§ **WHAT THE TASK ASKS**:
From the data that follows, print exactly the lines starting at the one containing "You Only Live Twice (film) (92, 1091)" and ending at the one containing "Inicia sesión para responder (384, 633)"; include both of them and nothing more.
RECORDS SHOWN below:
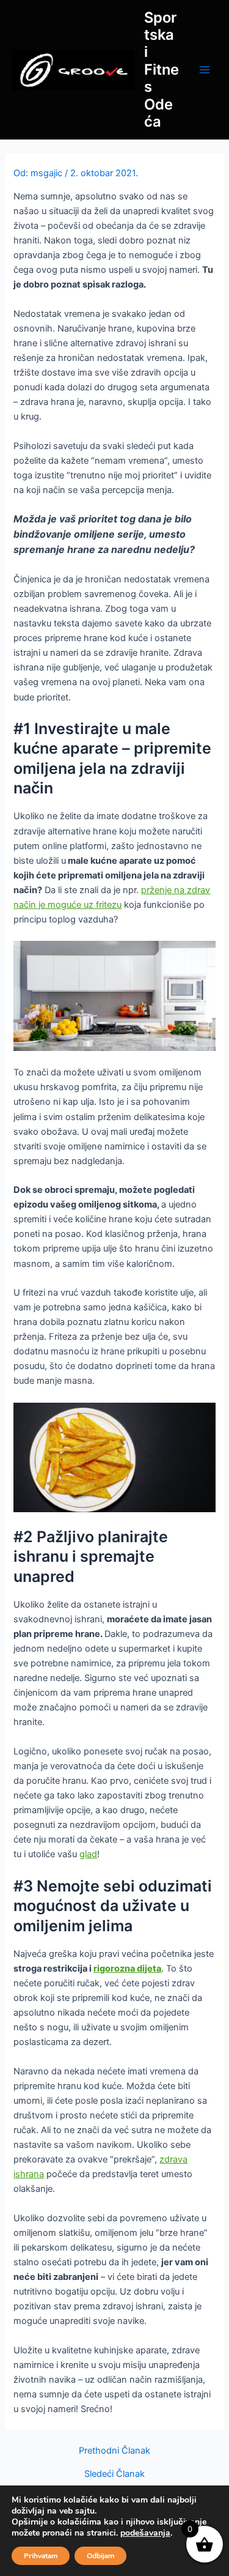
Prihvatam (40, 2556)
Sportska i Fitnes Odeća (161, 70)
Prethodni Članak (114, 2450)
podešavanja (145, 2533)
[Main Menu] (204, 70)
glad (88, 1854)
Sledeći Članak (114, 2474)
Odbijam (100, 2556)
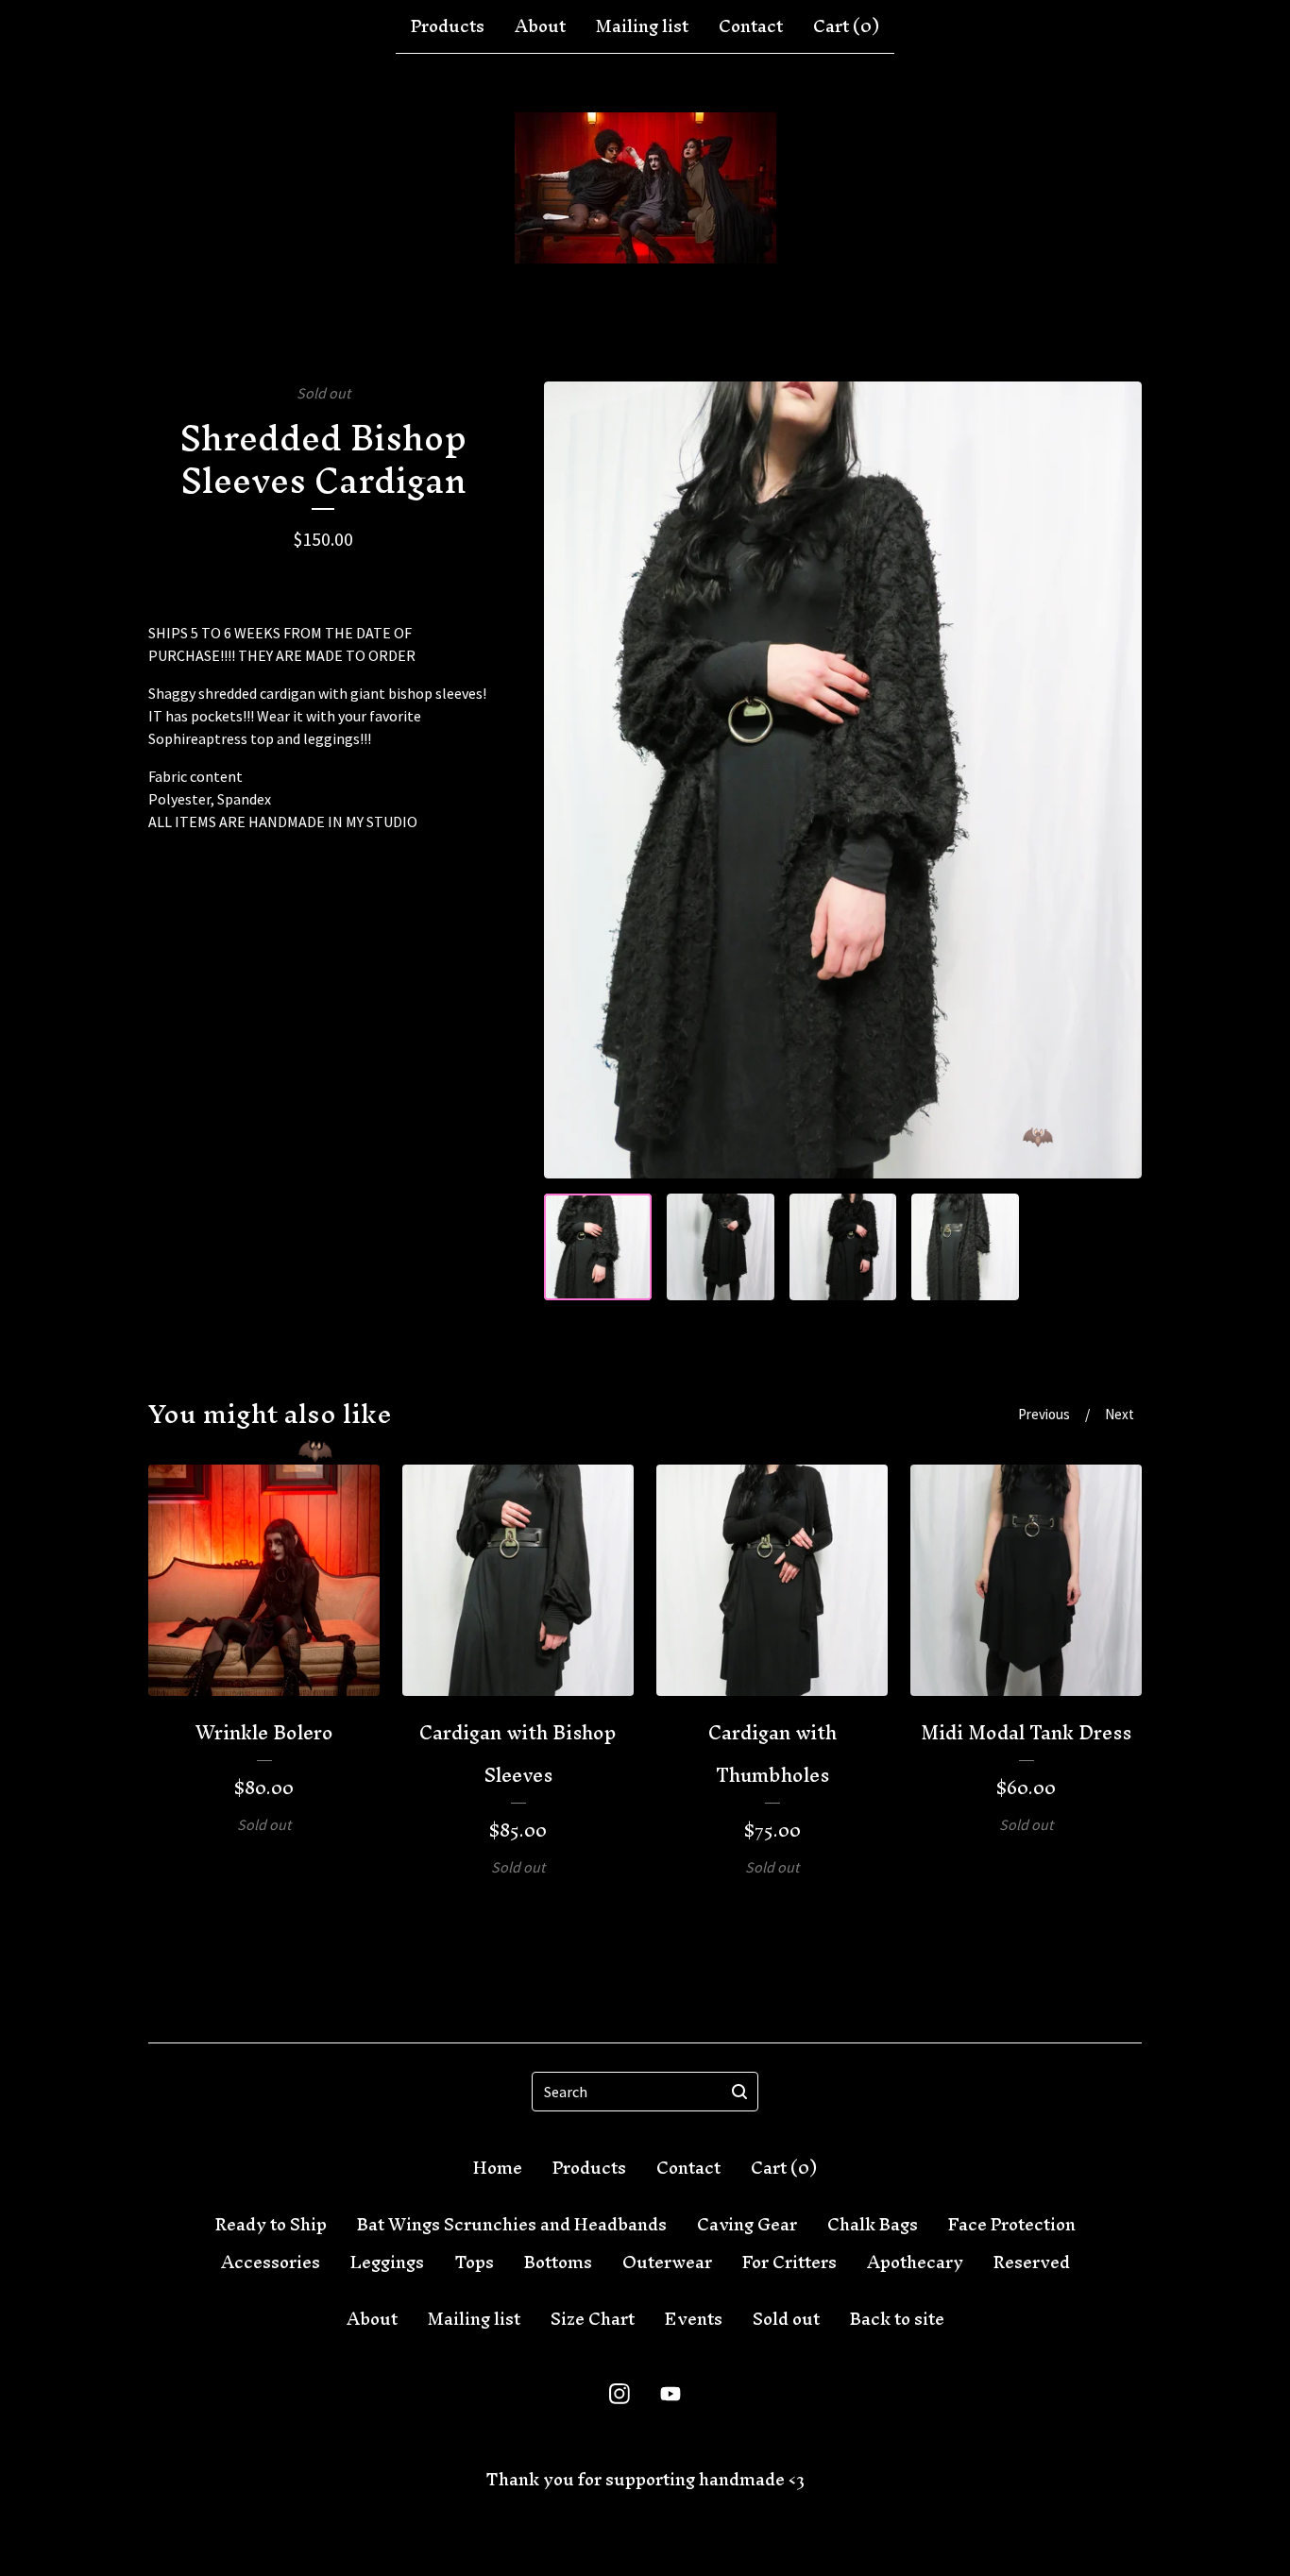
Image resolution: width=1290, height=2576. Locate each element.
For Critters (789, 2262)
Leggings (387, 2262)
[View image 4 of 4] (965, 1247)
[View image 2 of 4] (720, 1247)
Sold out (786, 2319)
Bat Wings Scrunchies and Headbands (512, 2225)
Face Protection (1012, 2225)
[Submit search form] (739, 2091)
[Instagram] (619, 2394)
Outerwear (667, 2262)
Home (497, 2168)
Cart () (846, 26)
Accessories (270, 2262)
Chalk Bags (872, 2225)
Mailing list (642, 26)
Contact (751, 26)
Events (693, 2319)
End of RECORDS SHOWN.
RECORDS SHOWN below:
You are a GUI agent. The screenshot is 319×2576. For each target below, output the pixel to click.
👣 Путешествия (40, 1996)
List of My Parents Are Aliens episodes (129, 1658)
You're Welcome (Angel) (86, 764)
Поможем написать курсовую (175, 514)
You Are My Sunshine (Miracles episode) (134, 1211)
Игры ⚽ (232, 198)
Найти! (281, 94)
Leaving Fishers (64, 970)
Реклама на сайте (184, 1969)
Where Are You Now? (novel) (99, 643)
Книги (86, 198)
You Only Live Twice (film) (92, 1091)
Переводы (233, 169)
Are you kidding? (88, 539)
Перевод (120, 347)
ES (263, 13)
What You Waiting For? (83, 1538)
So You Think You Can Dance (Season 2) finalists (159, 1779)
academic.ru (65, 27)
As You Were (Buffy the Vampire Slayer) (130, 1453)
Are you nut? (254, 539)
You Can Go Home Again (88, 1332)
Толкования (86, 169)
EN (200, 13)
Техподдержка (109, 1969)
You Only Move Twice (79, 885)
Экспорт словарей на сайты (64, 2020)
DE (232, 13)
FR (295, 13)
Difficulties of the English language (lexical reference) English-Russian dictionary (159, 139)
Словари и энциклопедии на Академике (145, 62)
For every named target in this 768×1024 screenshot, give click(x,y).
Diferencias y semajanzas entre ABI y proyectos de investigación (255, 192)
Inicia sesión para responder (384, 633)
End of RECORDS SHOWN.
RECORDS SHOWN below:
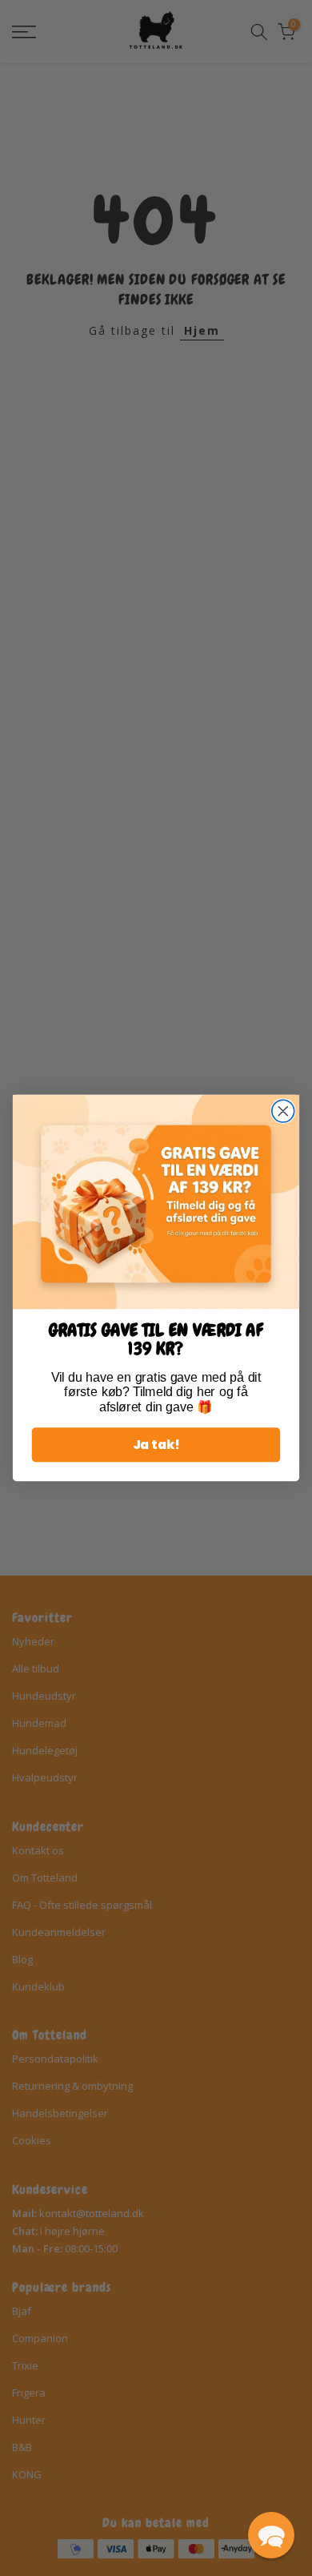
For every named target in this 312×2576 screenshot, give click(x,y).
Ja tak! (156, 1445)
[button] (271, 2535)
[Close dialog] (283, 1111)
End of RECORDS SHOWN.
§ **WRITTEN RESPONSE**:
You Only Live Twice (film) (92, 1091)
Переводы (233, 169)
Are you kidding? (88, 539)
Перевод (120, 347)
ES (263, 13)
What You Waiting For? (83, 1538)
So You Think You Can Dance (Season 2) finalists (159, 1779)
academic.ru (65, 27)
As You Were (Buffy the Vampire Slayer) (130, 1453)
Are you nut? (254, 539)
You Can Go Home Again (88, 1332)
Толкования (86, 169)
EN (200, 13)
Техподдержка (109, 1969)
You Only Move Twice (79, 885)
Экспорт словарей на сайты (64, 2020)
DE (232, 13)
FR (295, 13)
Difficulties of the English language (lexical reference) English-Russian dictionary (159, 139)
Словари и энциклопедии на Академике (145, 62)
For every named target in this 768×1024 screenshot, give click(x,y).
Diferencias y semajanzas entre ABI y proyectos de investigación (255, 192)
Inicia sesión para responder (384, 633)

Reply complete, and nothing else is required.